If you are not offered a place at your preferred school, you have the right to appeal to an independent appeals panel. However this does not guarantee that you will get a school place.
It is very important that you look carefully at all other schools with empty places. Visit them with your child. If you feel that these schools are not right for your child you must add your reasons to your case, explaining the problems your child will face.
Making an Appeal
- Phone the admissions and appeals team to get an appeal form
- Prepare the form and any evidence you might have to back up your appeal. You should state all the reasons for your appeal, why this school would be good for your child. Reflect the views of your child in the appeal.
- You can use other supporting evidence such as any medical reasons.
- Good preparation will be vital to the appeals hearing. The more time, effort and work you put in the greater the chance of success.
- Any appeal forms should be returned within 14 days of receiving the letter to say that your child has not received the preferred school.
- You can send other evidence after this date if it is not ready.
- You will hear from the clerk to the appeals panel when your hearing will be.
- You should be prepared to go to the appeals hearing. You can take a friend.
There is normally three people on the panel including a clerk to take notes. They are independent of the school and admissions authority and are trained for this role. They must be fair to all parties at all times.
Clerk to the panel They will make sure that you understand the procedure and that the relevant facts are presented, and give independent advice on the law. They will make a written record of the appeal
Presenting Officer This person comes from the admissions authority and they present the decision not to admit the child as clearly as possible. They must be prepared to answer detailed questions.

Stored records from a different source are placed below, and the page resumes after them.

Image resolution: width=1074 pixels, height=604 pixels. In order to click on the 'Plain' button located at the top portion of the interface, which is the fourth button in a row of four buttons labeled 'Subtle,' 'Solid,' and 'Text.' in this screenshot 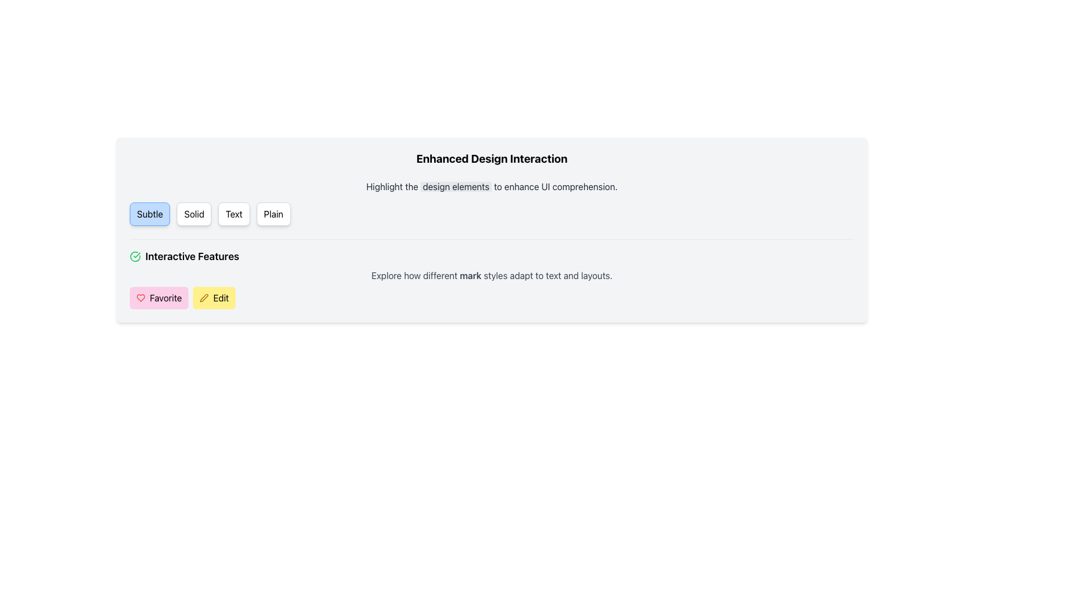, I will do `click(274, 214)`.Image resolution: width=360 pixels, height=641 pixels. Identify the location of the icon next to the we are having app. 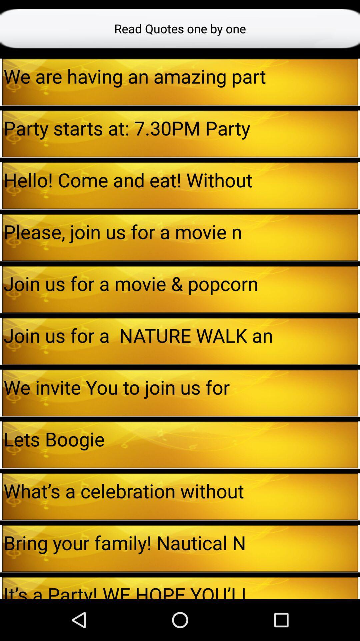
(359, 81).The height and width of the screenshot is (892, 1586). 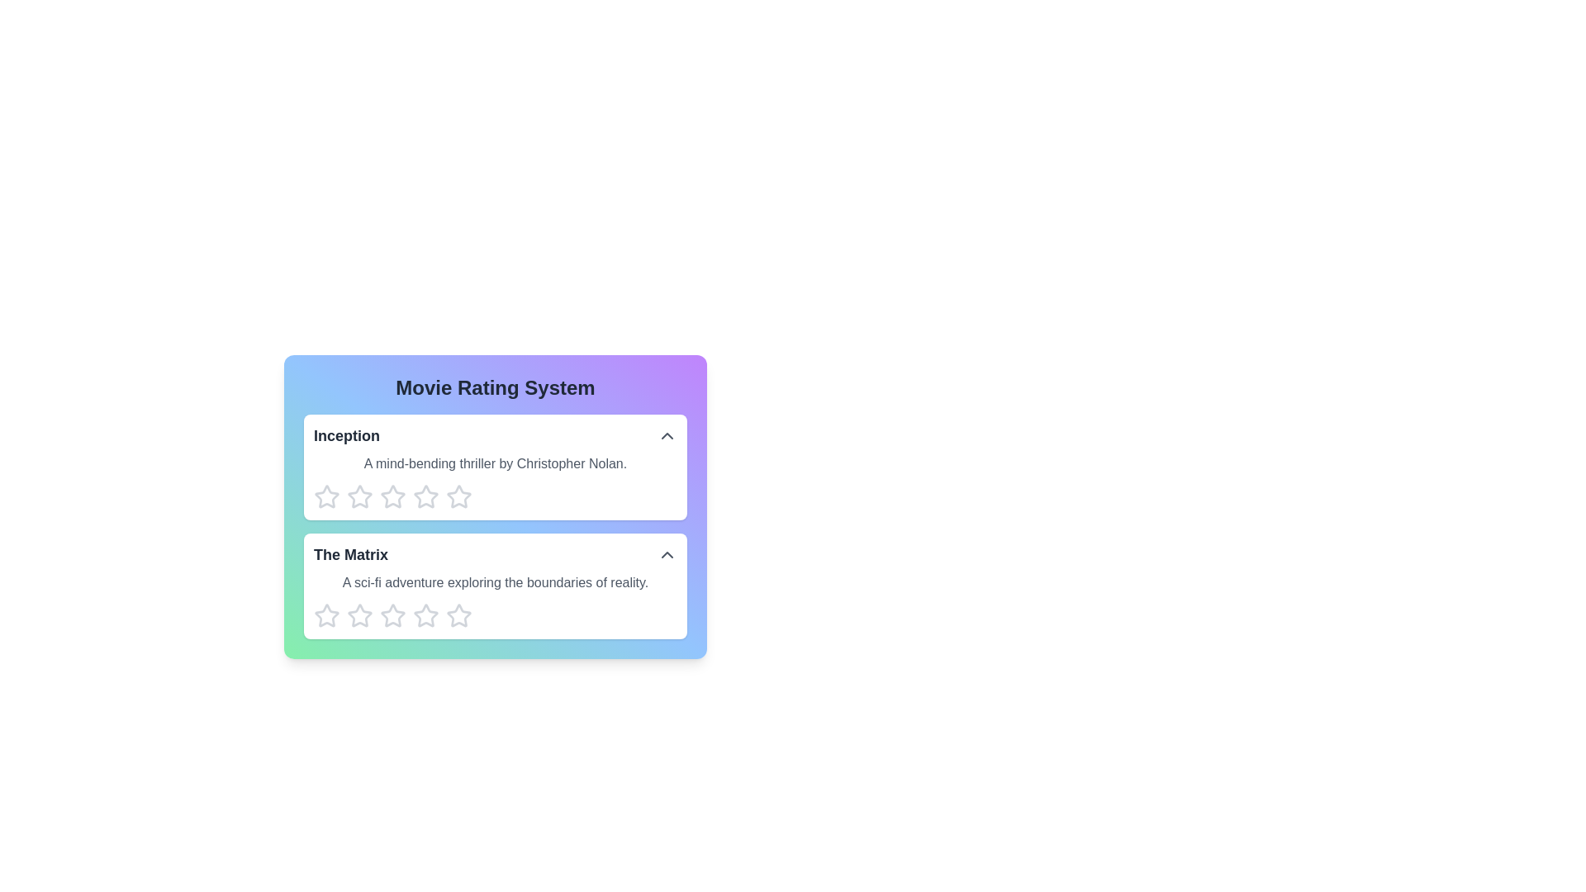 I want to click on the first star icon button in the movie rating system interface for tooltip or highlight effect, so click(x=326, y=496).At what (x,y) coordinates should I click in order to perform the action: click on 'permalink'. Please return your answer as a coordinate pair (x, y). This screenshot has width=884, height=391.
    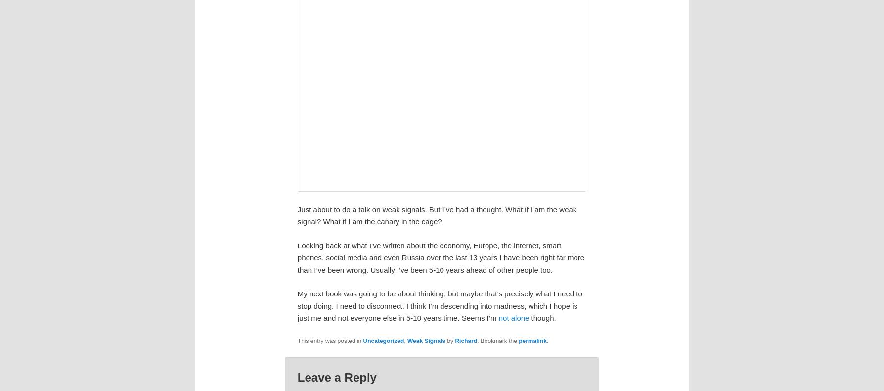
    Looking at the image, I should click on (519, 340).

As a Parent you can also attend the appeals hearing and take a 'friend' (this could be someone who will support you through the appeals process). Alternatively a representative could go on your behalf to the hearing. Your role will be to present your case to the panel and be prepared to answer any questions. You can also ask the presenting officer any questions you may have.
How the Panel reaches a decision
There are two stages;
Has the school reached its published admissions number?
Have the rules have been followed?
The panel will make a balanced judgement. They will consider whether the benefits for your child going to the school you are appealing for outweigh the negative effects on the school having one more pupil. They will need to decide which case is stronger. If they decide your case is stronger they will up hold your appeal.
- Further appeals can not be made once the panel has made a decision.
- You can only make one appeal every academic year unless there is a significant and material change in circumstances of family, child or school.
- If you are unhappy about the panel's decision because the correct procedures were not followed then you are able to appeal to the Ombudsman to investigate.
Community and Voluntary Controlled Schools
In these schools it is West Berkshire Council that decides the rules for school admissions. These are known as the Admissions criteria.
Voluntary Aided and Foundation Schools
Admissions for these schools are decided by the school governors.
Pupils who have a Statement of Special Educational Needs
Should your child have a statement of Special Educational Needs, your right of appeal for a place at your preferred school is through the SEN tribunal, details of which should have been supplied at the time of the statement being made, or at the annual review.